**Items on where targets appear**
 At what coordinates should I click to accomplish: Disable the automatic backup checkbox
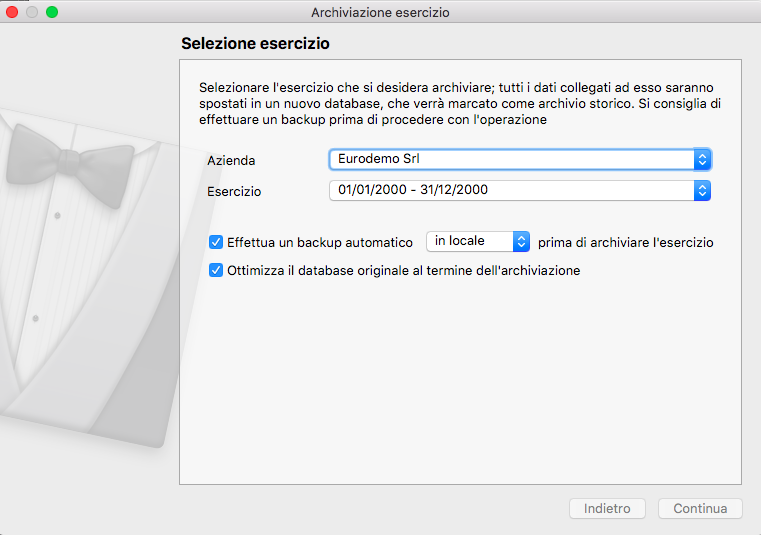[x=216, y=242]
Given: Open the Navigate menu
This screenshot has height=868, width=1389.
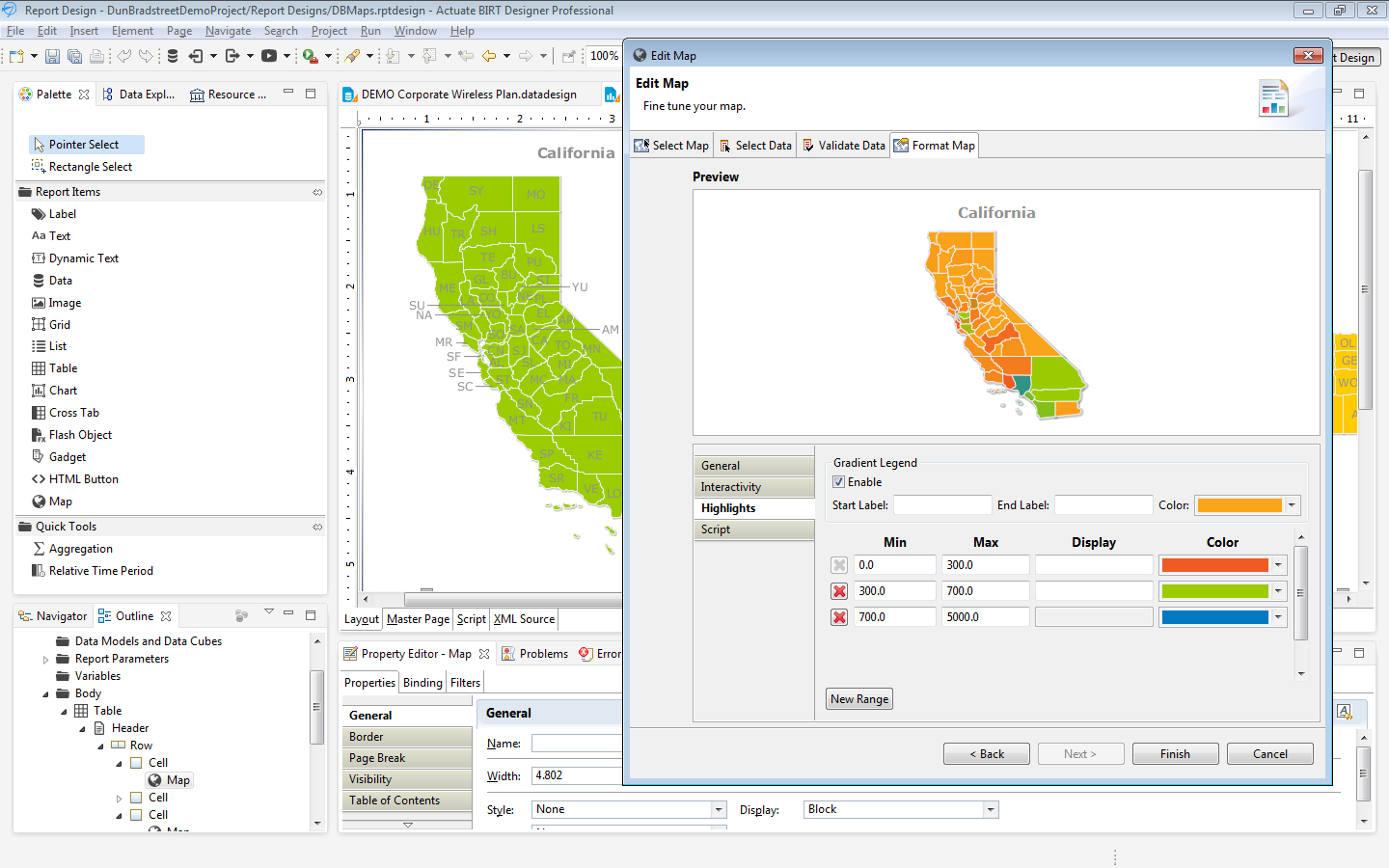Looking at the screenshot, I should [228, 31].
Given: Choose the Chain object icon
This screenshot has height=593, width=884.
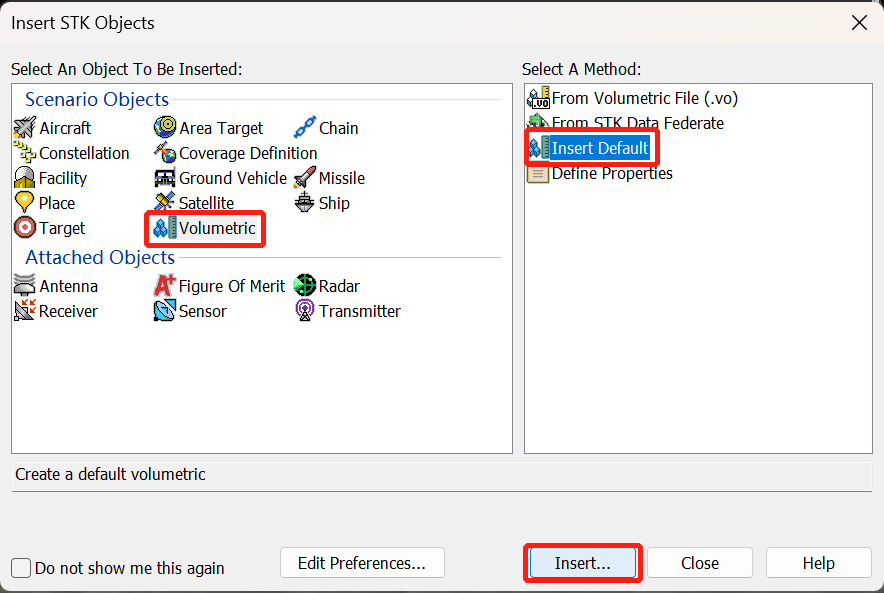Looking at the screenshot, I should click(305, 128).
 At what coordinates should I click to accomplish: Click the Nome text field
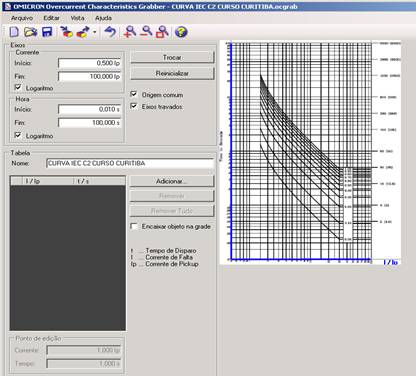tap(130, 163)
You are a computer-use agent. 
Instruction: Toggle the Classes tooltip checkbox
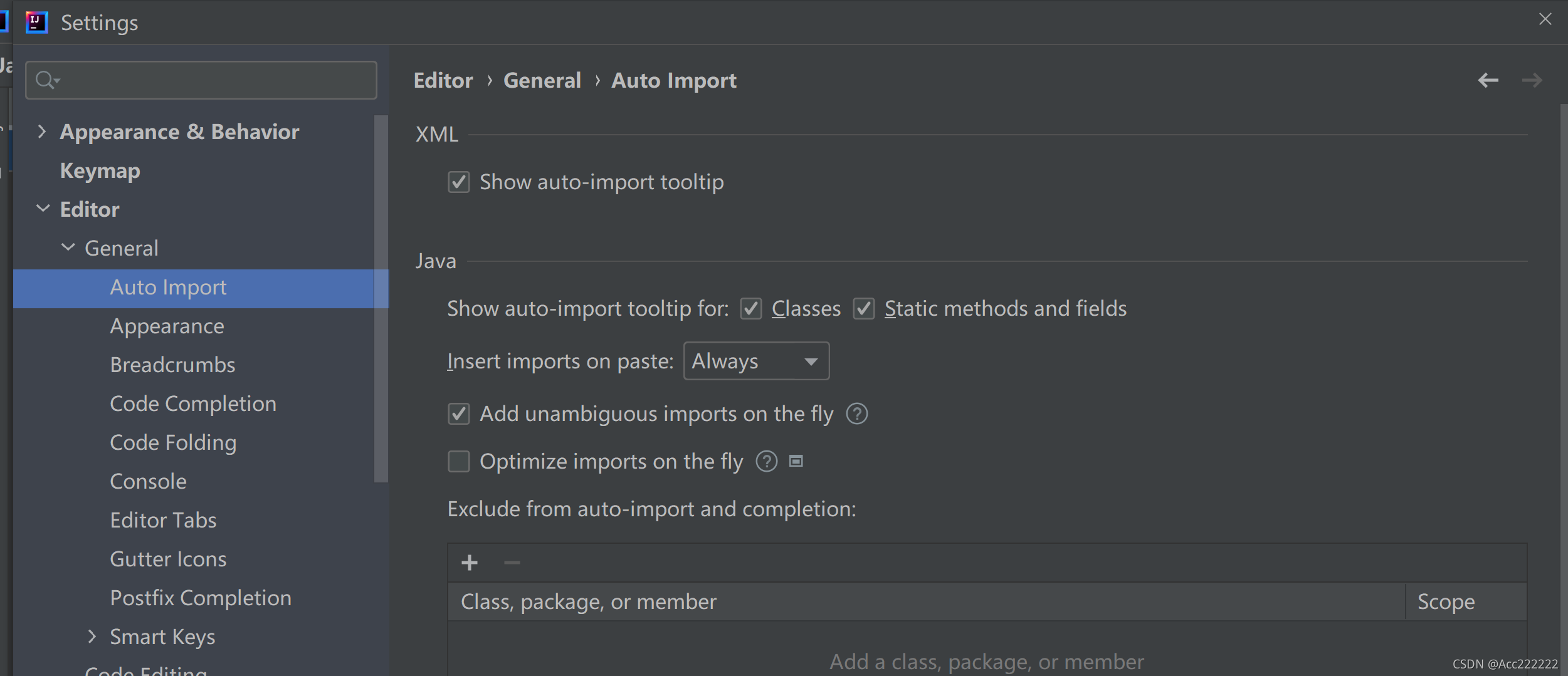coord(750,309)
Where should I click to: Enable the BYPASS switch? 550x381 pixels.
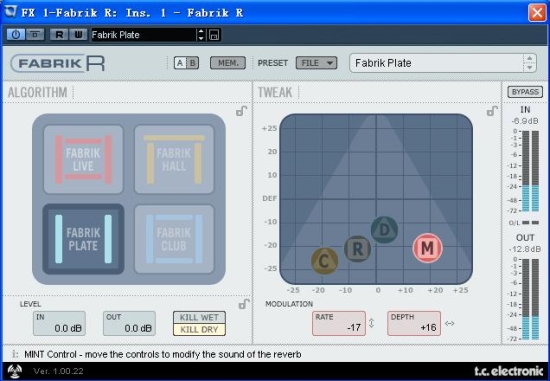525,92

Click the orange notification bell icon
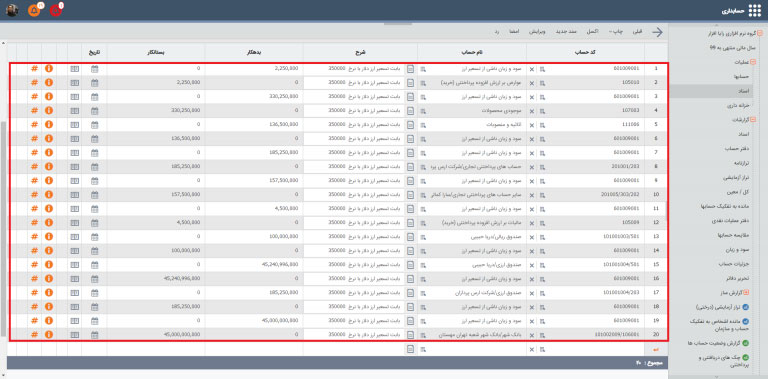coord(34,10)
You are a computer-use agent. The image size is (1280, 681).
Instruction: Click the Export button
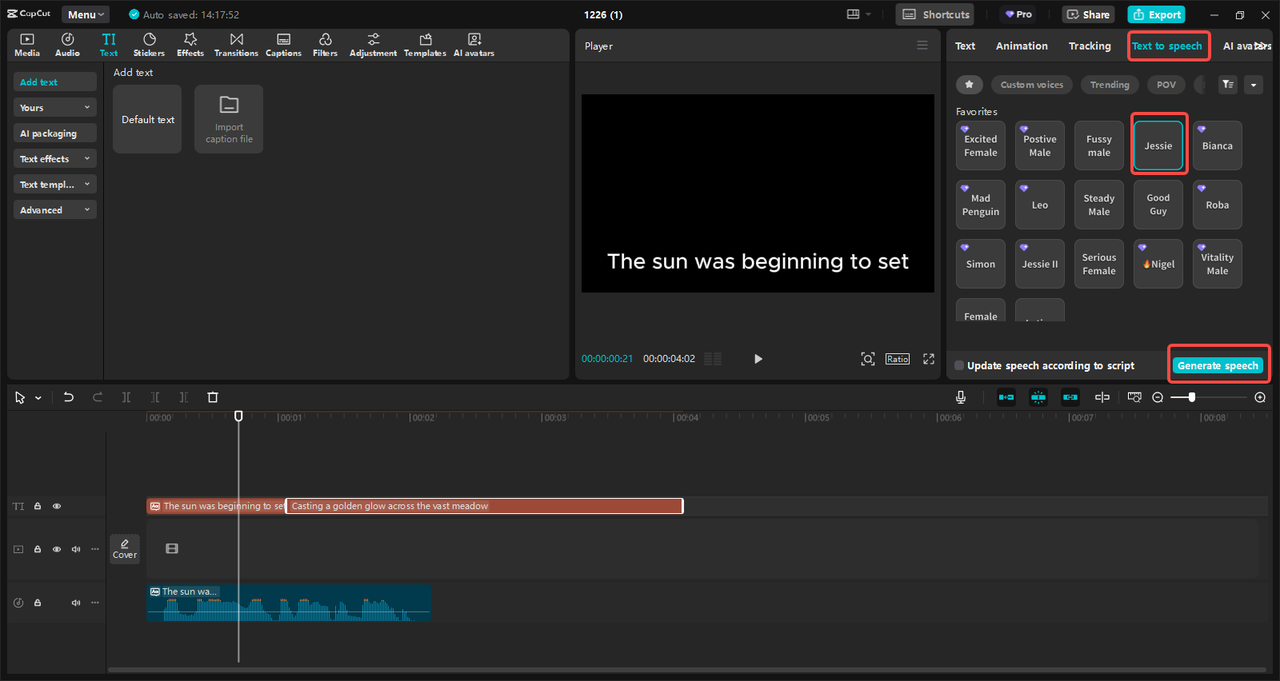[1156, 15]
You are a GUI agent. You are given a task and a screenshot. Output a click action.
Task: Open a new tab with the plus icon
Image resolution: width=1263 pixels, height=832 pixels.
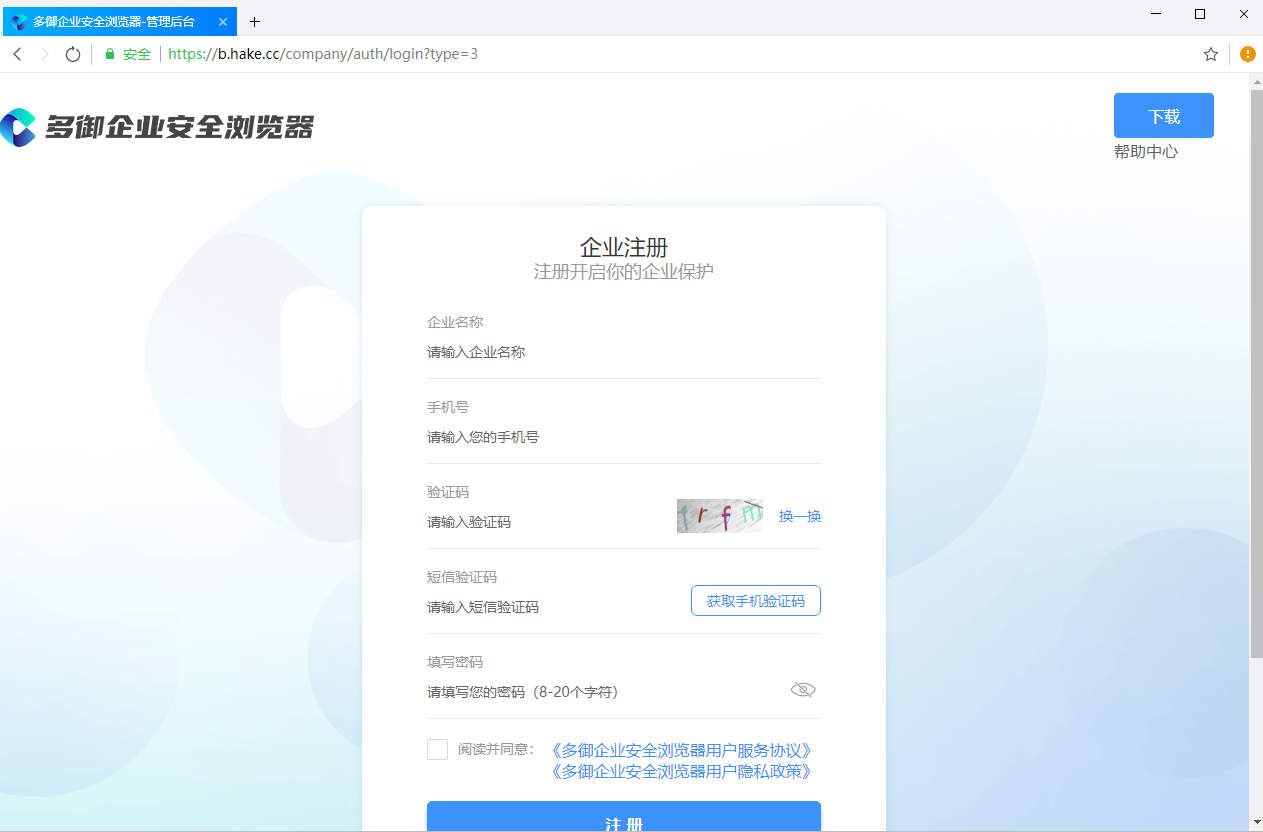pos(255,21)
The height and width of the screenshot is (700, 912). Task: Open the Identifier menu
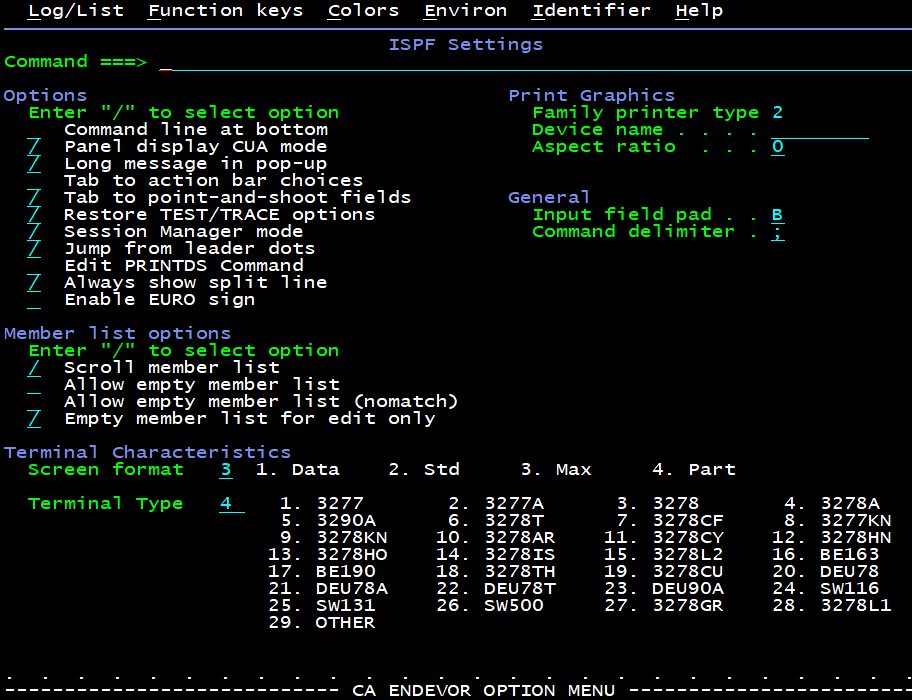point(591,11)
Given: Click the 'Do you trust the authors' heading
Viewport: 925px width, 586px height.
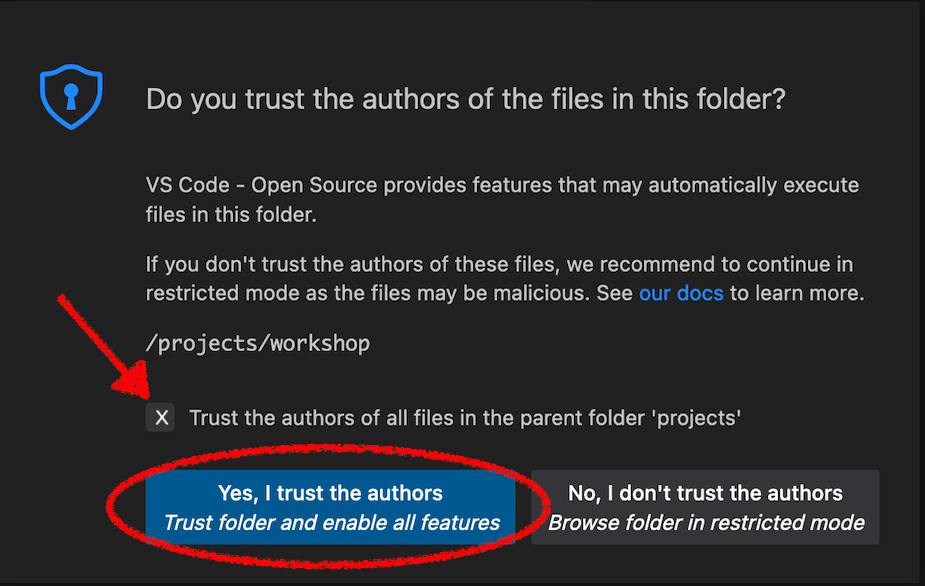Looking at the screenshot, I should coord(466,99).
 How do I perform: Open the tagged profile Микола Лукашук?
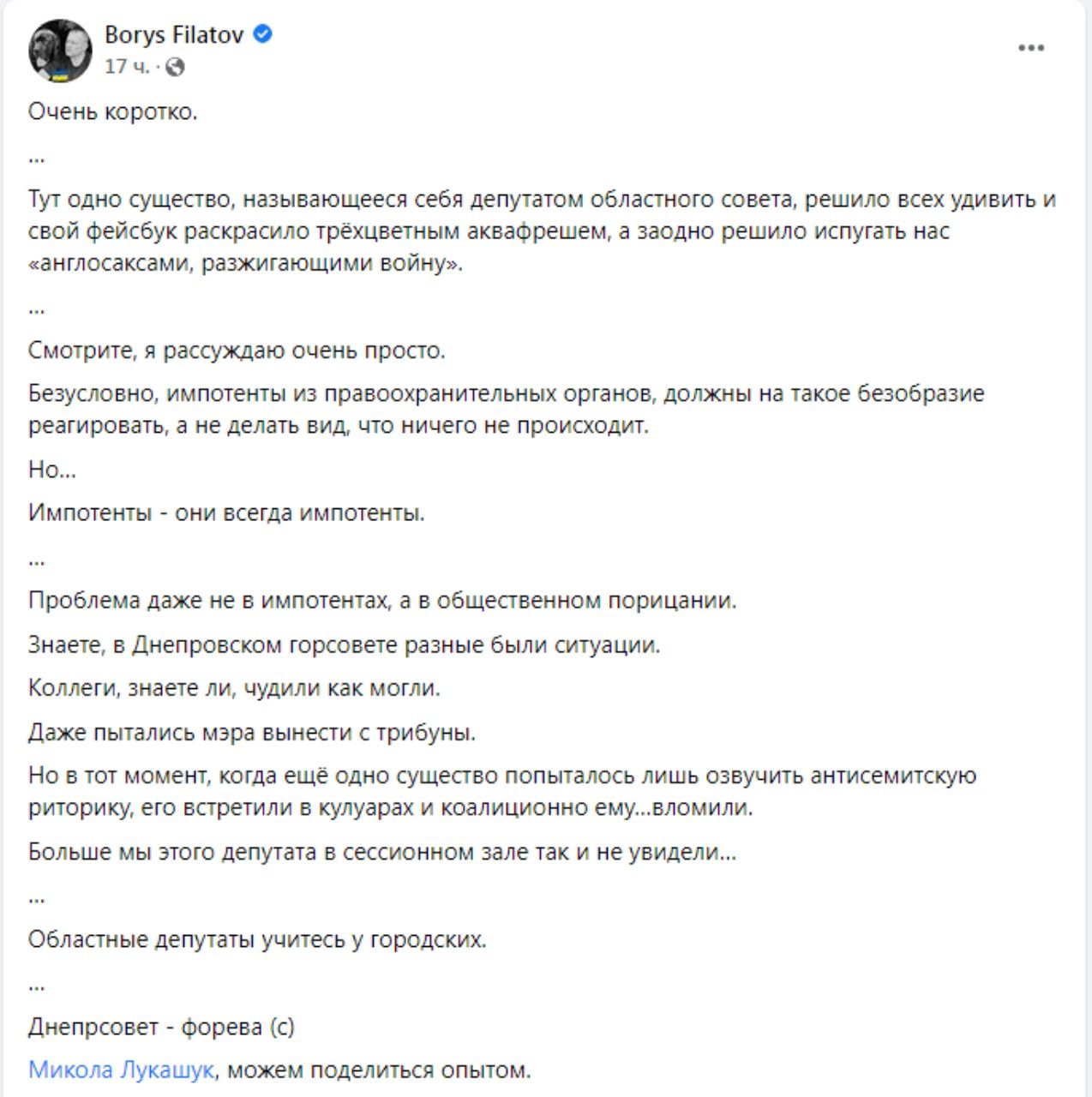[121, 1070]
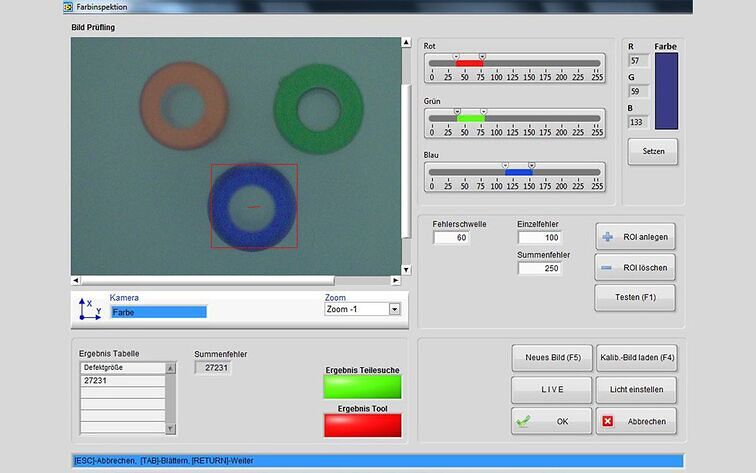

**WRITTEN REQUEST**
Starting at the line containing "Where should I" and ending with the last of the items, rewrite the lines with "Open" changed to "Launch" and nothing else altered. Omit the pictures from your answer.

**ANSWER IN FULL**
Where should I click to: Enable the BYPASS switch? 550x381 pixels.
525,92

Click the orange notification bell icon
coord(34,10)
You are a computer-use agent. The image size is (1280, 681).
Instruction: Click the Export button
[1156, 15]
You are a GUI agent. You are given a task and a screenshot. Output a click action.
Task: Launch a new tab with the plus icon
Image resolution: width=1263 pixels, height=832 pixels.
pos(255,21)
The height and width of the screenshot is (700, 912). Task: Launch the Identifier menu
point(591,11)
Given: Click the 'Do you trust the authors' heading
Viewport: 925px width, 586px height.
Looking at the screenshot, I should coord(466,99).
 How do I perform: Launch the tagged profile Микола Лукашук?
[121, 1070]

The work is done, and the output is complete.